The complementary use of Boswellia extracts is exclusively linked to brain tumours and edema in brain tumour patients.

Prevalence of use

There is no data on the prevalence of use of Boswellia products in tumour or brain tumour patients

Legal issues and providers

H 15 Ayurmedica is a registered Ayurvedic medication in India (Gufic, Mumbay, India). This medication also holds a partial license for Switzerland, but is not licensed within the EU. However, it can be imported to the EU for use in individual patients under specific circumstances and for use in clinical studies. Additionally, some companies sell Boswellia extracts as "dietary supplements" in the EU, however, the legal basis for this practice is questionable.
Licensed homeopathic remedies of Boswellia extracts are produced in varying potencies. Due to their minimal content of the original plant extract, they are not applicable for phytopharmaceutical use as evaluated in this summary.

Cost(s) and expenditures

Costs for Boswellia extracts amount to between 80-120 € per month (depending on the daily dose) when ordered via the internet (plus shipping).

References

1. Ennet D, Poetsch F, Schopka D: Indischer Weihrauch. Pharmazeutische Bewertung der Harzdroge und ihrer Zubereitungen. Deutsche Apotheker Zeitung 2000;140:1887-95.

2. http://www.naturaldatabase.com (accessed 13.06.2005)

3. Buvari PG: Wirksamkeit und Unbedenklichkeit der H15 Ayurmedica-Therapie bei chronisch-entzündlichen Erkrankungen. Med. Diss., Universität Heidelberg 2001.

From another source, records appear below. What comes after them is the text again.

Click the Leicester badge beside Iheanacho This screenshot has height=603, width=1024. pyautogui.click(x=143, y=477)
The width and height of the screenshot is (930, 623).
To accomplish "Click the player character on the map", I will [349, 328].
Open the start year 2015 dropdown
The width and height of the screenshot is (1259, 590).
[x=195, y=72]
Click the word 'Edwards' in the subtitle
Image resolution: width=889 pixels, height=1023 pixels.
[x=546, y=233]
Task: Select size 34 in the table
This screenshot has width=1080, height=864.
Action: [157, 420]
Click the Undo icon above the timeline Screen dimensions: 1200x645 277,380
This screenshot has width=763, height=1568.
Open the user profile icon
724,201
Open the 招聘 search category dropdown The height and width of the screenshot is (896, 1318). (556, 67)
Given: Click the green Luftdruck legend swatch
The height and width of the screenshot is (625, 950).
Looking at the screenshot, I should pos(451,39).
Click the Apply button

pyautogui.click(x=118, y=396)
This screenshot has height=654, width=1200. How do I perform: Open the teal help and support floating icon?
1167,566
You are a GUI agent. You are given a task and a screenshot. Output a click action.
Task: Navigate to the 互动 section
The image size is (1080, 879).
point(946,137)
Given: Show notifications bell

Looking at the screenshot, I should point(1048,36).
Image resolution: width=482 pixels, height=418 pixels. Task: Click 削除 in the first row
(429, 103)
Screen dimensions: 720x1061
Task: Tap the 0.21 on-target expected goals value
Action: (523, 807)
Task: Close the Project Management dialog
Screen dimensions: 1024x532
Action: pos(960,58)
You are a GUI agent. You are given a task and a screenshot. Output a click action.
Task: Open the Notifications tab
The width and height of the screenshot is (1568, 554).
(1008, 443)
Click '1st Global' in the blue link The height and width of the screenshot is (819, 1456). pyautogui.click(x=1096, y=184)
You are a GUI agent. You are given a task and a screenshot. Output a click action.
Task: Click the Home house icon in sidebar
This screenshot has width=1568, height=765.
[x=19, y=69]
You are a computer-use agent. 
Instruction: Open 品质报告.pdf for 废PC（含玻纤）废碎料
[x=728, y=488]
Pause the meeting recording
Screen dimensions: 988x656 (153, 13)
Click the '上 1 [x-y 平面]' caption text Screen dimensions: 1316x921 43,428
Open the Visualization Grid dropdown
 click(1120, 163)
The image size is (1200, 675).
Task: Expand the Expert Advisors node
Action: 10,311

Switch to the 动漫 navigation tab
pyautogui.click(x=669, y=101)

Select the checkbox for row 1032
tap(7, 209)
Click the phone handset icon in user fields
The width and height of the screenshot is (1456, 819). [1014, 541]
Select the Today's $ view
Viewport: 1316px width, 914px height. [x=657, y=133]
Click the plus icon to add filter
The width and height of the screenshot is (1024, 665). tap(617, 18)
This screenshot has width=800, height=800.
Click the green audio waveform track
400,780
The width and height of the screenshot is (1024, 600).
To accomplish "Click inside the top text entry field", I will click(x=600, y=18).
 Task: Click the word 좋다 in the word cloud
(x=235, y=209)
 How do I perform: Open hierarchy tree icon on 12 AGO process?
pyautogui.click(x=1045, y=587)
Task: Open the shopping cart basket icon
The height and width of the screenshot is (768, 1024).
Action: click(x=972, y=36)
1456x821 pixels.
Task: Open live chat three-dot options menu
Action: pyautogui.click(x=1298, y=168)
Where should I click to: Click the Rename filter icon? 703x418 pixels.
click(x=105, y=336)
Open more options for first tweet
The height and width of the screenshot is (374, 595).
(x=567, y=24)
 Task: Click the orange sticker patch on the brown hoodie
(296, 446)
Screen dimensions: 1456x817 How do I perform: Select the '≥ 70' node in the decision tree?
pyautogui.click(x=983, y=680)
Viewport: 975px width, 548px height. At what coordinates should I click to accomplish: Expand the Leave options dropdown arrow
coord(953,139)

4. Kreck C, Saller R: [Herbal drugs of foreign cultures and medical systems exemplified by Indian incense. Considerations regarding social and insurance medicine expert assessment]
Phytopharmaka fremder Kulturkreise beziehungsweise Medizinsysteme am Beispiel des indischen Weihrauchs. Überlegungen zur sozial- und versicherungsmedizinischen Begutachtung. Versicherungsmedizin 1999;51:122-7.

5. Ammon HPT: [Boswellic acids (components of frankincense) as the active principle in treatment of chronic inflammatory diseases] Boswelliasäuren (Inhaltsstoffe des Weihrauchs) als wirksame Prinzipien zur Behandlung chronisch entzündlicher Erkrankungen. Wien Med Wochenschr 2002;152:373-8.

6. Sharma S, Thawani V, Hingorani L, Shrivastava M, Bhate VR, Khiyani R: Pharmacokinetic study of 11-Keto Boswellic acid. Phytomedicine 2004;11:255-60.

7. Sterk V, Büchele B, Simmet T: Effect of food intake on the bioavailability of Boswellic acids from a herbal preparation in healthy volunteers. Planta Med 2004;70:1155-60.

8. Schrott E: Weihrauch. Mosaik, München 1998.